A new study has concluded what others have complained about for years: That a wide range of Hudson Valley residents are financially unstable and struggling to pay bills and save money.
Reclaim New York released its report on Tuesday, concluding that across virtually all income levels, residents in Westchester, Rockland, Putnam, Dutchess and Orange counties "are struggling to save for the future and achieve financial stability."
The report, which can be accessed by clicking here, details the cost of government for residents down to the zip-code level.
“The cost of government is driving up the cost of living for Lower Hudson Valley residents causing a widespread savings crisis,” Reclaim New York Executive Director Brandon Muir said in a press statement. “The affordability crisis impacts everything we do from deciding when to start a family, to growing a business, to buying a home."
Westchester County Executive Rob Astorino said he agreed with the study's conclusions: "This is exactly what I've been saying about how hard it is to live in New York."
"It's why I've gone six straight years without raising the county tax levy in Westchester, with the county spending less money today than it was in 2010 when I was first elected," Astorino told Daily Voice on Wednesday. "Unfortunately, Albany refuses to acknowledge the difficulty of getting by in New York and year in and year out, it makes things worse.

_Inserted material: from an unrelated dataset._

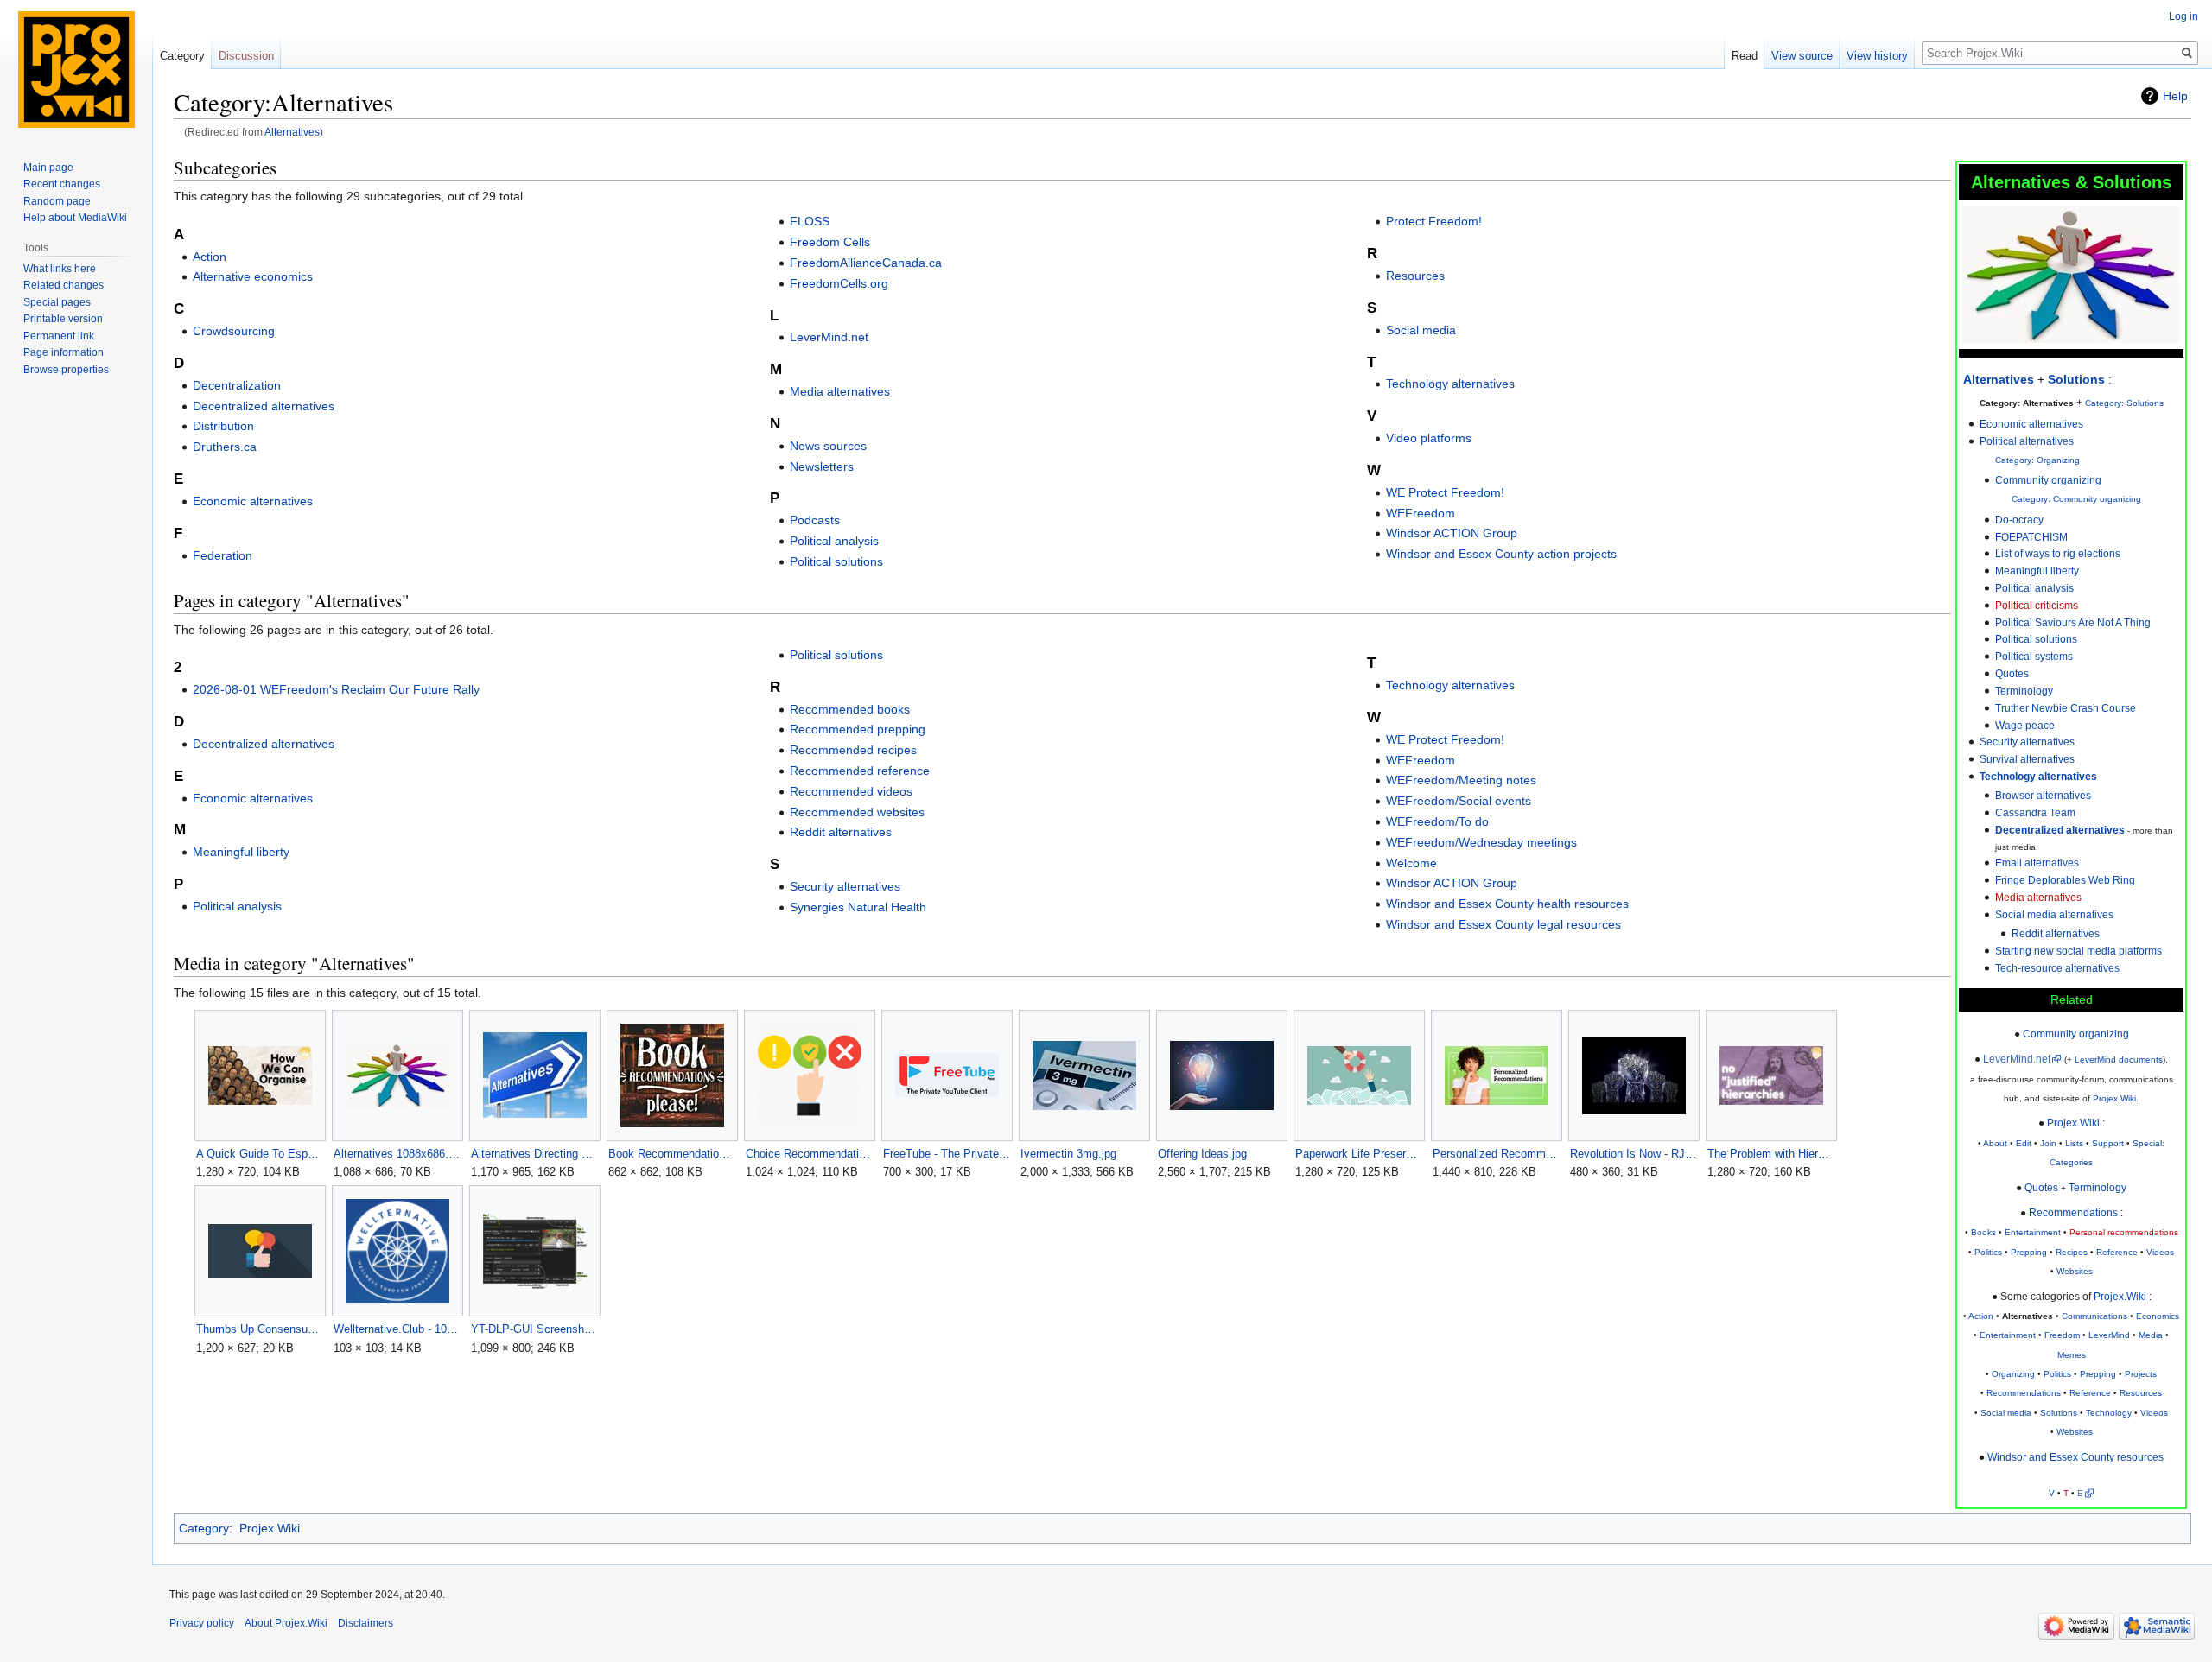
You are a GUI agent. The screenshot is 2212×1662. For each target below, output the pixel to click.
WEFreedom (1420, 513)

Something has to give."
Reclaim NY's Muir added: “From the nickel-and-diming of the MTA tax, to property taxes that are more than four times the national average, people living in the Hudson Valley are barely above water after paying for the basics. Millennials are getting crushed, families don’t have reserves, personal debt is increasing, and seniors face an uncertain future.”
The study notes that New Yorkers pay nearly 200 different taxes levied by more than 3,000 government entities, including the second highest state income tax, the second highest gasoline tax and some of the highest property taxes in the nation.
In the cases analyzed, income taxes cost residents as much as 40 percent of income, the report concluded, while property taxes can cost as high as 25 percent of a resident’s earnings. Transportation expenses cost 10 to 22 percent of income.
Other findings in this week's report include:
-- A family in Tarrytown only has 6 percent of its $78,227 local median annual income left for credit card debt, or childcare, after taxes and basic expenses.
-- Recent college graduates in the Jefferson Valley area are left with just 4 percent of their income after taxes and basic living expenses, and before credit card and student loan debt.
-- A couple earning the median household income in Pound Ridge has to save an estimated $329,991 just to pay property tax bills between retirement and age 85.
-- A married couple in the City of Rye, earning the median income of $158,281 is left with just 10 percent to pay down debt.
-- A family earning double the median income in Yorktown Heights ends up with as little as 12 percent left to save, pay down debt or invest.
-- Median income earners in Mount Vernon, making $40,492 annually, end the year in the red unless they add debt or cut back on basic expenses.
-- In Yonkers, a median income earning family at $45,893 per year can only save 1 percent of earnings after city and state income tax, as well as one of the highest local sales tax rates.
-- A Nyack family making $80,795, almost Rockland County's median income, is left with just 16 percent of their income after taxes and basic expenses. Families in Pearl River earning the local median income of $99,741 only have 8 percent left.
-- In Beacon, a family of four, earning $75,979 (slightly above Dutchess County's median income) will only save 7 percent after their taxes and basics. A median income family in Poughkeepsie is left with just 2 percent of their incomes.
Reclaim New York is a non-partisan, non-profit 501(c)3 organization dedicated to advancing a statewide, grassroots conversation about the future of New York, its economy, and its people.